VANCOUVER – While still reeling from this week’s income trust announcement from the Federal government that would seem to put the kibosh on Telus’ previously announced conversion plans, the company reported solid third quarter results on Friday.
The company reported a 7% increase in revenue compared to a year ago to $2.2 billion "due to continued strong wireless and data growth," says the quarterly release. EBITDA increased 13% to $952.4 million for the quarter ended September 30th.
Operating income came in at $569.1 million, a jump of 32.2% while net income rose 68.1% to $319.6 million. Free cash flow, however, dropped by 9.1% to $528.3 million.
"Third quarter results showed continued wireless and data growth consistent with our national strategy, which drove strong consolidated revenue and earnings," said company CEO Darren Entwistle. "Notably, for the first time, Telus generated more than 50% of consolidated EBITDA from its fast growing wireless operations.
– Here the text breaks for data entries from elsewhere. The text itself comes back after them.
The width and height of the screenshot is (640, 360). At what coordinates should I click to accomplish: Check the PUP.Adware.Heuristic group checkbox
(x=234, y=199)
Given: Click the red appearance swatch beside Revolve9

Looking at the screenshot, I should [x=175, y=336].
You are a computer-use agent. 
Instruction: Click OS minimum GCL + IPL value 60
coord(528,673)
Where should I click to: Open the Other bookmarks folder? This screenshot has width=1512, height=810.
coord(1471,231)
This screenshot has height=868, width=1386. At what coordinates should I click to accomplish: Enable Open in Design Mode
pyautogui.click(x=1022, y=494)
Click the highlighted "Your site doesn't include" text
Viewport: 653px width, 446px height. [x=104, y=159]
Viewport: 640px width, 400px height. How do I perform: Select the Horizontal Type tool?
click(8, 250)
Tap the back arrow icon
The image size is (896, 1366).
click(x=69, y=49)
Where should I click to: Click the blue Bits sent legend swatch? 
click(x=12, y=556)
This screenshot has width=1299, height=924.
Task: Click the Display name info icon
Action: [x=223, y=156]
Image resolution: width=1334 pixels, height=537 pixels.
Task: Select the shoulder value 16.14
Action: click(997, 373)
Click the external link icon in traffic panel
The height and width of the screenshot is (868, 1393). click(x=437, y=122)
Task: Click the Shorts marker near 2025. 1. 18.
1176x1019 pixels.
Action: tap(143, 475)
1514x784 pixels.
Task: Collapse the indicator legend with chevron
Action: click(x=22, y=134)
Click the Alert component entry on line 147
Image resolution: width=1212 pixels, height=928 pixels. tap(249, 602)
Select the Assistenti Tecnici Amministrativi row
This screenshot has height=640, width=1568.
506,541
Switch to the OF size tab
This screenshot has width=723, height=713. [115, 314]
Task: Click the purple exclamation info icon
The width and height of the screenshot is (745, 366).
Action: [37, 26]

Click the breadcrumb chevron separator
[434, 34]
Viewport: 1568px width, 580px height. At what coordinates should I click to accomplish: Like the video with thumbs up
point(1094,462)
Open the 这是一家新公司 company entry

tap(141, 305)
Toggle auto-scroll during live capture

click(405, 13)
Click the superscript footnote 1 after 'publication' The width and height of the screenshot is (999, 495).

We were also pleased to experience resiliency in our wireline segment as a result of strong data revenues, which offset increased competitive pressures affecting local and long distance revenues. Data revenues increased 9% supported by a 41,500 increase in our high-speed Internet base and continued growth in enhanced data and business services," he said.
During the company’s conference call with the financial community, Entwistle said most of the new high speed Internet customers in its regions are signing on with Telus.
Data revenues increased 9.2% driven by strong high speed Internet and enhanced data service growth while long-distance revenue declined 10% to $199 million, reflecting industry trends of lower volumes, strong price competition and technological substitution, said the company’s release.
High-speed Internet net adds were 41,500 in the quarter, up significantly from a year ago bringing Telus’ total Internet subscriber base to 1.1 million.
However, on the traditional wireline side, network access lines declined by 40,000 in the quarter, down 2.8% from a year ago "reflecting residential line losses from ongoing competitive activity and wireless substitution," said the company.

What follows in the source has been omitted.